Last year the UK Government sought views on improving transparency and accountability in the corporate world. One proposal in the interests of transparency was to ban the use of a corporate director – a director being a company rather than an individual. In the pensions field many independent trustees provide their services via a company and so the law in this area is of particular interest to independent trustees.

Government’s response April 2014
As previously reported, the Government recently published its response to comments on its July 2013 consultation. There is, generally speaking, to be a complete prohibition on corporate directors. Once new legislation comes into force UK companies will no longer be able to have a ‘corporate director’ on their board of directors and instead directors must be individuals and not legal entities such as a company. However the Government recognises that in certain specific business areas corporate directors provide particular benefits. Therefore there will be a limited number of exemptions to the prohibition.
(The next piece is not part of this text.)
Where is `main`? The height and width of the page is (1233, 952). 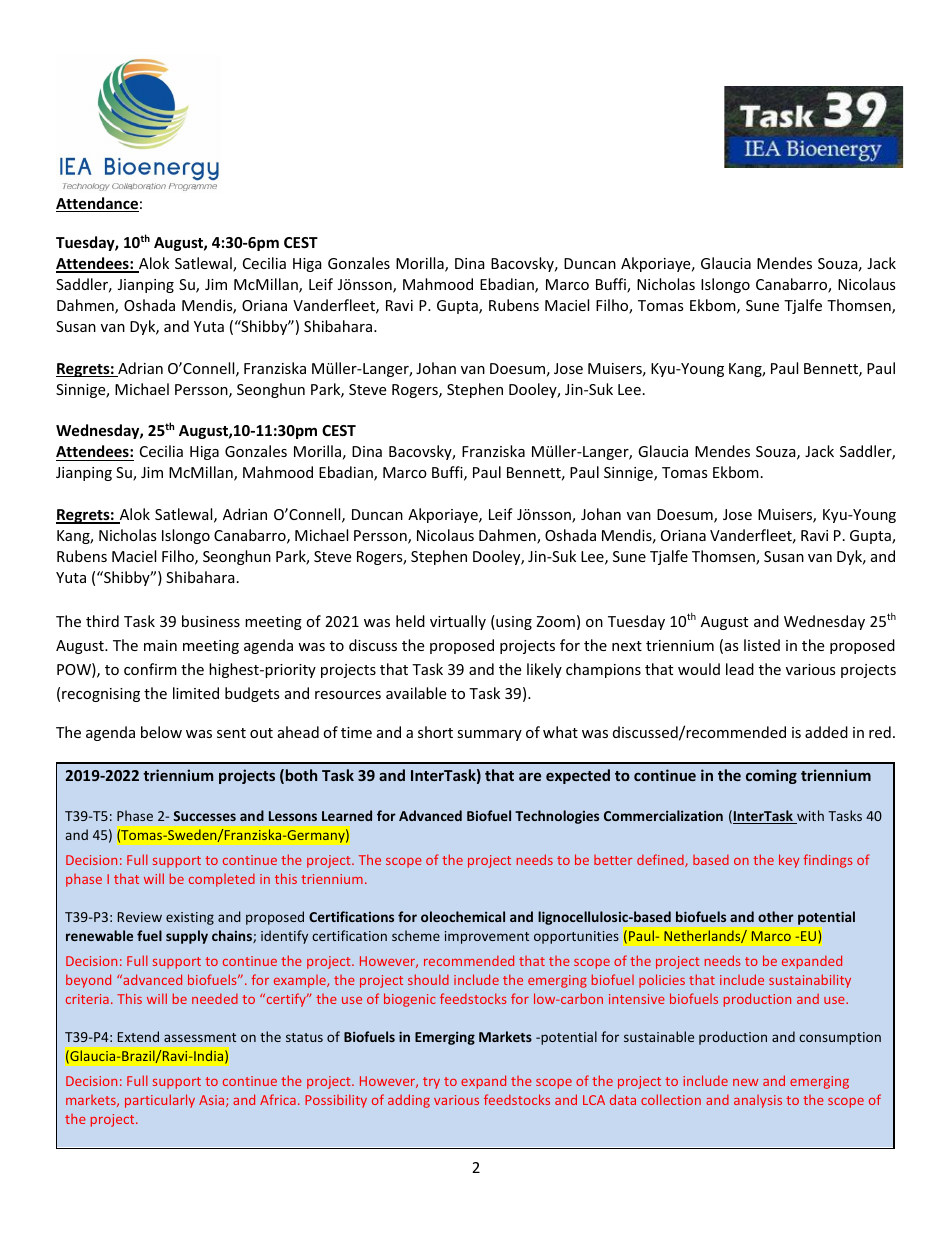
main is located at coordinates (160, 645).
The exceptions will be where there are high standards of governance or high levels of regulatory oversight. The present list of proposed exemptions is:

  • group structures including large listed companies or large private companies; and
  • charities.

Disappointingly, the exemption list does not at the moment include pension schemes. However all may not be lost. There is a footnote mentioning the Government is also considering exemption in relation to different classes of legal entity. It is unclear whether this relates just to different types of charity structures or may embrace other organisations such as pension fund trustee boards.

Action point
Independent trustees supplying their trustee services through companies have time to lobby Government, particularly as there is no set legislative timetable. Government says it will introduce the new legislation as and when Parliamentary time allows.